You Might Have Noticed There's Smoke Everywhere

 


There's photos aplenty - smoky Calgary, smoky Toronto, smoky Ottawa, wildfire smoke just about everywhere. A lot of it is from wildfires burning out of control in British Columbia but there's another next of fires in northwest Ontario adding to the mix.

It's not just Canada and the western U.S. beset by wildfires. Severe heatwaves have also brought "Airpocalypse" to Siberia.



The extraordinary forest fires, which have already burned through 1.5m hectares (3.7m acres) of land in north-east Siberia have released choking smog across Russia’s Yakutia region, where officials have described this summer’s weather as the driest in the past 150 years. And that follows five years of hot summers, which have, according to villagers, turned the surrounding forests and fields into a tinderbox.

“For a month already you can’t see anything through the smoke,” said Varvara, a 63-year-old pensioner from Teryut, a village in the Oymyakonsky district. “We have already sent the small children away. And the fires are very close, just 2km [1.2 miles] from our village.”

“Emergency workers have come and villagers are also fighting the fires but they can’t put them out, they can’t stop them,” she said by telephone. “Everything is on fire.”

The smoke has been seen as a health hazard for young children and the elderly in particular. “It’s like standing next to a campfire,” said Aytalina, a 26-year-old from Yakutsk. “This year you open a window and the stench just fills the room. People are feeling very poorly.”

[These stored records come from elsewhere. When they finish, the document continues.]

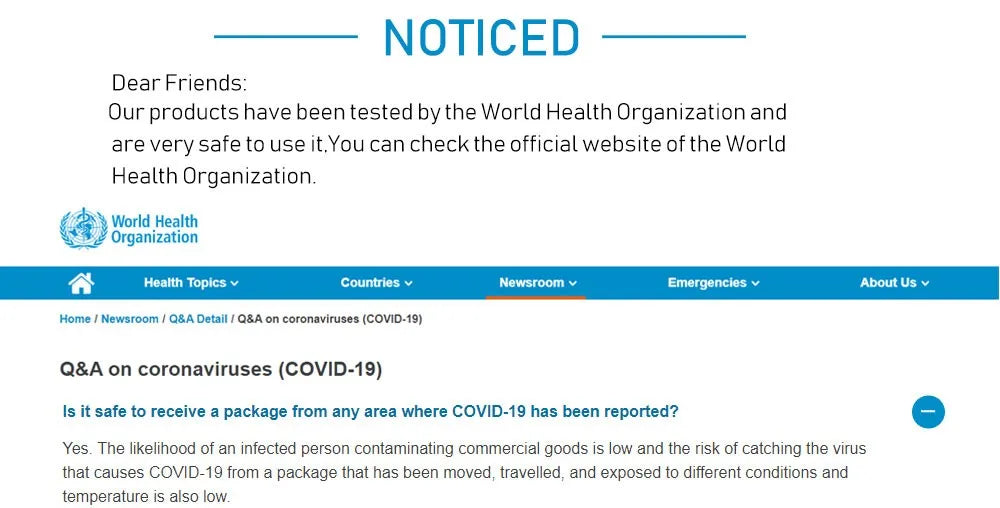Click the home icon in navigation bar
1000x508 pixels.
point(81,283)
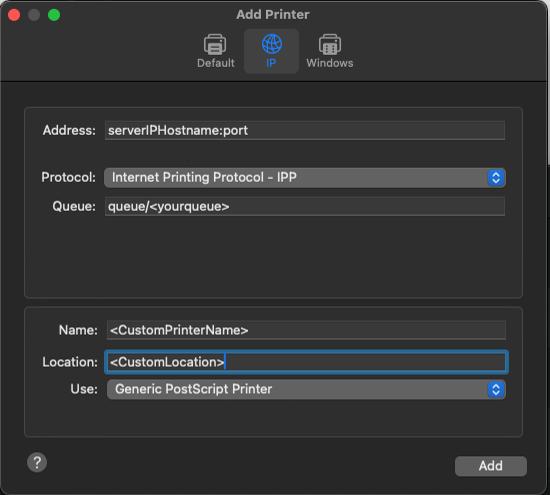This screenshot has height=495, width=550.
Task: Click the Add Printer window title
Action: [273, 15]
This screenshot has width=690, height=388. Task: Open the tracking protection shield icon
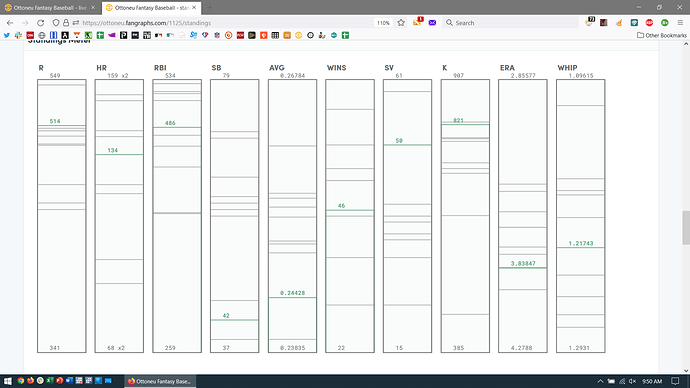[56, 23]
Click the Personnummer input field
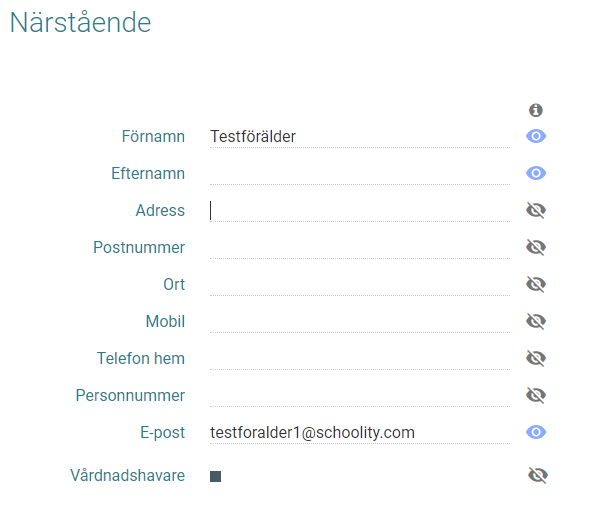Viewport: 597px width, 521px height. (x=360, y=395)
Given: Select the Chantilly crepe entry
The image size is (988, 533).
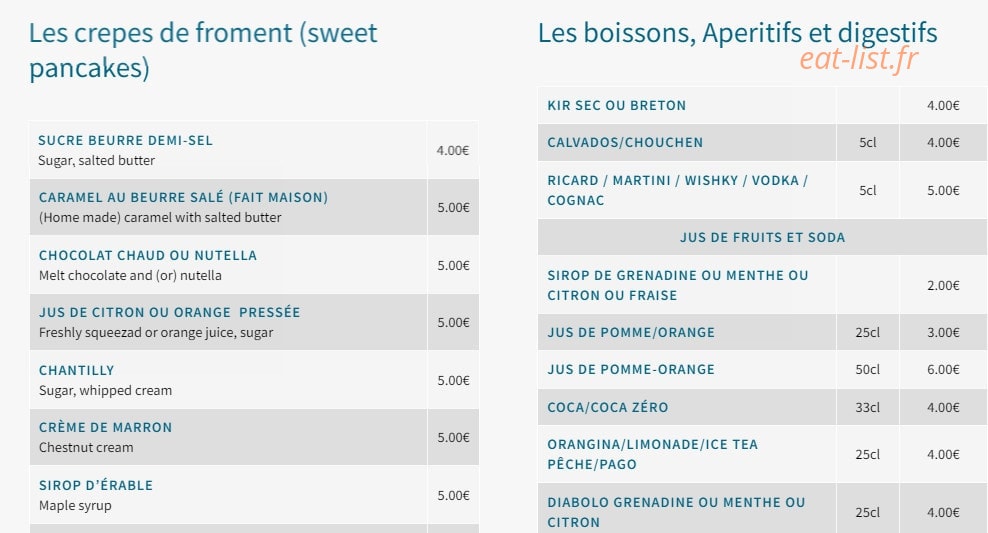Looking at the screenshot, I should tap(254, 380).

This is our "new normal." The wildfires sweeping the northern hemisphere are knock-on effects of climate change.  Areas that are supposed to be frozen aren't. Regions that are supposed to receive regular precipitation aren't. And all those fires are adding massive volumes of greenhouse gases to the atmosphere. Almost 25 years ago the nations of the world made a solemn vow they would never allow this to happen. At the time we called it the Kyoto Protocol.  

So we must adapt. Many people I know have added a few gizmos: air conditioners, respiratory masks, indoor air purifiers - to help on the bad days.  This smoke isn't just nasty, it can be very dangerous to your health. It's laced with PM2.5 particles that, when inhaled, can embed in lung tissue. Over time that can build into a real respiratory problem.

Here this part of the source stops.